**Trecho:**
# # # # #

Mortos que continuam vivos: um mistério na história da medicina

Na seção ‘Leia Cientistas’, confira texto de historiador da UFU que estuda a morte e os usos do corpo post mortem

Publicado em 18/01/2024 às 13:43 - Atualizado em 23/01/2024 às 13:27

 

Em agosto de 2002, a BBC publicou um artigo sobre pessoas que tinham sua morte decretada legalmente, mas que ainda conservavam o coração batendo e outros órgãos do corpo funcionando. Esses casos resultaram em uma série de questionamentos por parte de médicos sobre os métodos da medicina para definir o fim da vida e decretar a morte. Esse fenômeno que chama a atenção de cientistas na atualidade tem uma história que remonta aos séculos XVIII e XIX. Trata-se do fenômeno denominado de “morte aparente”, estágio em que o indivíduo ainda conserva sinais de vida, mas que era considerado morto. 

No passado, há vários registros de casos de pessoas que eram enterradas com vida, o que serviu para alimentar a literatura sobre os mortos-vivos que se levantavam do caixão após serem sepultados. Em vista disso, os médicos no século XIX elaboraram diversas teorias em que procuravam determinar quais seriam os sinais inequívocos da morte, e propor medidas que procuravam afastar o temor de ser enterrado em vida. Neste sentido, foram decretadas leis que procuravam regulamentar o período mínimo para os sepultamentos, bem como em alguns países, como na Alemanha, foram construídas casas mortuárias para conservar e observar os cadáveres, até que não existissem dúvidas sobre o fim da vida. 

Com o desenvolvimento da anatomia patológica, entre fins do século XVIII e início do XIX, a morte passou a ser vista como parte de um processo múltiplo e não como um evento único. A partir do exame post-mortem, os médicos observavam que alguns órgãos ainda podiam continuar com sinais vitais, enquanto outros não. Assim, aspectos que antes eram vistos como definitivos para declarar o óbito, como a putrefação, passaram a ser questionados.  Ainda que, nesse período, a medicina ainda estivesse longe de definir um critério único capaz de determinar o fim da vida, foi a partir de várias experiências que os médicos passaram a desenvolver técnicas que permitiam reanimar os pacientes ou vítimas de acidentes de asfixia, por afogamento ou intoxicação por gases.

# # # # #

**Dados do exercício:**
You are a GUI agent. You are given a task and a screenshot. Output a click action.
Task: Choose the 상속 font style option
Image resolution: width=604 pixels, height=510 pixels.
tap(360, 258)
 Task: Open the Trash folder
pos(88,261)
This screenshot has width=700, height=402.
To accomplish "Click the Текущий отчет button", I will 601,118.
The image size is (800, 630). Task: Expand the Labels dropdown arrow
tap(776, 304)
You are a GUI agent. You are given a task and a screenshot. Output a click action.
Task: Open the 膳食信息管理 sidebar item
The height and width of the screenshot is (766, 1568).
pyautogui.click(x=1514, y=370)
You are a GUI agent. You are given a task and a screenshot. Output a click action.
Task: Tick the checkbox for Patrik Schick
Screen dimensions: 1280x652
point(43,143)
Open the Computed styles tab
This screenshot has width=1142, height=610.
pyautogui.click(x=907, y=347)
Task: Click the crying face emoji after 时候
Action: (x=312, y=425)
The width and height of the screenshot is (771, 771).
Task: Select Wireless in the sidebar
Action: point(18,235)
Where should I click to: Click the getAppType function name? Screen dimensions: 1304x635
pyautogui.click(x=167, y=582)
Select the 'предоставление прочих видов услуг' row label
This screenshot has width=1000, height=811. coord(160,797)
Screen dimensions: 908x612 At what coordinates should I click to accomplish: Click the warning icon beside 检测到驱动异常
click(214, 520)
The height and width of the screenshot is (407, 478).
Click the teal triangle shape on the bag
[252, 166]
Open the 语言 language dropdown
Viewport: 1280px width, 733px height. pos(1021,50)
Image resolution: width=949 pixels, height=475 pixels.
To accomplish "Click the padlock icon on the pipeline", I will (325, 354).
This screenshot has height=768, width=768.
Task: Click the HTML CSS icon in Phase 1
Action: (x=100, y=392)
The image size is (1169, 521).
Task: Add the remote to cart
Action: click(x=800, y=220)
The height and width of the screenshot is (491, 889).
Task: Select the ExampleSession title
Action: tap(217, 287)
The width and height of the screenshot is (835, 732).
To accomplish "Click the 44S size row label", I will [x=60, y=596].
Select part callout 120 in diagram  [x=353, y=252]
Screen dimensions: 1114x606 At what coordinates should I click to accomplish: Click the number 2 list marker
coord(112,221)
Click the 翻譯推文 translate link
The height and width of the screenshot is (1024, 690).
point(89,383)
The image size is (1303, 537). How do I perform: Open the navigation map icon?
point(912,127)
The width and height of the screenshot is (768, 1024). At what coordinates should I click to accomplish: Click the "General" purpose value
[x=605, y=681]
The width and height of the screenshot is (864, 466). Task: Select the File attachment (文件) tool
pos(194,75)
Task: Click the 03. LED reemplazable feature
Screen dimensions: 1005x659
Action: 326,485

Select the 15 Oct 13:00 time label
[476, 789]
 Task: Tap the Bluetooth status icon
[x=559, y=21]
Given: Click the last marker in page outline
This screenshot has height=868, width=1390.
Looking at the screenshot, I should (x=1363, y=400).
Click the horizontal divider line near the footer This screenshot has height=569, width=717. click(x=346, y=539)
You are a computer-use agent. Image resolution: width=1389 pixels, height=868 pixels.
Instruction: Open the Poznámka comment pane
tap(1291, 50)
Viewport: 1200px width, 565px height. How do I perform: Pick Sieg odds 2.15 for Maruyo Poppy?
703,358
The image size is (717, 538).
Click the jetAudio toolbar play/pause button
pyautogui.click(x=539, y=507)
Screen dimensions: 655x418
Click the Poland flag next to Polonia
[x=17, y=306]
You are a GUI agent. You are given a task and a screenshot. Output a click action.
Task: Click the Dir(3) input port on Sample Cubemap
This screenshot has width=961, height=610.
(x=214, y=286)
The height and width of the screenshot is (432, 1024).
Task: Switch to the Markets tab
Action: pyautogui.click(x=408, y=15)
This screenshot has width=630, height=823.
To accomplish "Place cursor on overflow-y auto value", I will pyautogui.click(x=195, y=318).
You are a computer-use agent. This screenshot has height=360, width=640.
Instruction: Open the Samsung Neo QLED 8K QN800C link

# # # # #

**Lista de tarefas:**
1. Indique se cada afirmação abaixo está de acordo com o texto sobre a morte aparente, respondendo sim ou não e citando literalmente as palavras do texto que decidem a questão.
(a) O artigo da BBC sobre pessoas com morte decretada legalmente foi publicado em agosto de 2002.
(b) Na Alemanha foram construídas casas mortuárias para conservar e observar os cadáveres.
(c) Com o desenvolvimento da anatomia patológica, a morte passou a ser vista como um evento único.
2. Reproduza sem alterações a parte do texto sobre a morte aparente que começa com as palavras "Na seção ‘Leia" e termina com "era considerado morto.".
3. Prossiga o texto sobre a morte aparente a partir do ponto em que ele termina.

**Respostas por item:**
1.
(a) Sim: "Em agosto de 2002, a BBC publicou um artigo sobre pessoas que tinham sua morte decretada legalmente"
(b) Sim: "como na Alemanha, foram construídas casas mortuárias para conservar e observar os cadáveres"
(c) Não: "a morte passou a ser vista como parte de um processo múltiplo e não como um evento único"

2.
Na seção ‘Leia Cientistas’, confira texto de historiador da UFU que estuda a morte e os usos do corpo post mortem

Publicado em 18/01/2024 às 13:43 - Atualizado em 23/01/2024 às 13:27

 

Em agosto de 2002, a BBC publicou um artigo sobre pessoas que tinham sua morte decretada legalmente, mas que ainda conservavam o coração batendo e outros órgãos do corpo funcionando. Esses casos resultaram em uma série de questionamentos por parte de médicos sobre os métodos da medicina para definir o fim da vida e decretar a morte. Esse fenômeno que chama a atenção de cientistas na atualidade tem uma história que remonta aos séculos XVIII e XIX. Trata-se do fenômeno denominado de “morte aparente”, estágio em que o indivíduo ainda conserva sinais de vida, mas que era considerado morto.

3.
Tais aspectos indicam uma preocupação com a preservação da vida humana por parte de médicos. Diversas sociedades filantrópicas, com a participação de leigos, voltadas para salvar vítimas de naufrágios foram criadas em países como Inglaterra e Portugal. No Brasil, Theodoro Langgaard (1813-1883), médico que veio para país em 1842, dedicou um de seus verbetes do Novo formulário médico e farmacêutico à asfixia, divulgando conselhos da Royal humane society  (Real Sociedade Humana) a respeito dos socorros que deviam ser prestados aos afogados, os quais envolviam uma série de procedimentos, alguns que hoje seriam questionados. Além da respiração boca a boca, recorria-se a outras formas de reanimação, como o uso de rapé e aplicação de substâncias irritantes ao nariz, toalhas quentes, fricções com flanela na caixa toráxica, soprar com a boca ar nos pulmões, borrifar água e aguardente ou éter na região precordial.  Além desses métodos que podem ser descritos como “tradicionais”, outros foram sendo incorporados, como as experiências com a eletricidade, para reanimar os corpos de pessoas em risco de morte. 

No decorrer do século XX, o desenvolvimento de técnicas de reanimação e de instrumentos, tais como desfibrilador, ventiladores mecânicos e sondas de alimentação, permitiram que pacientes em determinados estágios mórbidos, embora com a perda de determinadas funções do corpo, continuassem a ser mantidos vivos. Mas a definição da morte ainda é um enigma a ser respondido. Apesar dos avanços da ciência, inúmeros são os casos registrados de pacientes considerados como mortos que voltam à vida, Lázaros do século XXI.

Este texto é resultado do projeto “Os debates sobre a morte e os usos do corpo post mortem no Brasil do século XIX”, financiado pela Fundação de Amparo à Pesquisa do Estado de Minas Gerais (Fapemig), a quem o autor agradece o financiamento.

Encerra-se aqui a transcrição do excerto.